Experimental Design: Real-time multiplex assay for t(12;21), t(4;11), and t(1;19) with hypoxanthine phosphoribosyltransferase as internal standard used in tandem with a new real time quantitative-RT-PCR assay for the t(9;22). This new strategy was designed to yield an amplicon from each translocation with a distinct melting peak allowing dependable identification using only Sybr green I, without any need for expensive hybridization probes.
Results: We validated this method with 92 primary ALLs and identified 4 E2A-PBX1, 4 mBCR-ABL and 10 TEL-AML1. When compared with conventional RT-PCRs and Southern blot analyses, 100% concordance was obtained. During the course of these studies, we found marked variations in the levels of the TEL-AML1 transcripts in individual patients. We, therefore, extended the study to accurately and reproducibly determine TEL-AML1 mRNA levels in 47 additional patients with t(12;21). The results indicated that the level of expression of TEL-AML1 varied among individual patients, and it was independent of the WBC count.

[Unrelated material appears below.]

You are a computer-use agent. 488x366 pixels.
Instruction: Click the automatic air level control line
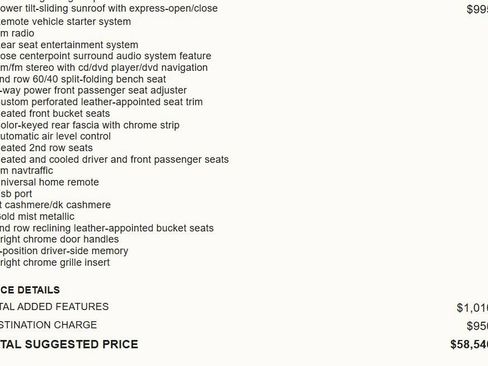point(55,136)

Conclusions: Our new real-time multiplex assay can be used for rapid, simple, and reliable classification of pediatric ALL. Its reproducible quantification results should also facilitate studies on minimal residual disease. The observed variation in TEL-AML1 transcript levels is of interest because it could reflect biological and/or clinical heterogeneity in the behavior of these leukemias.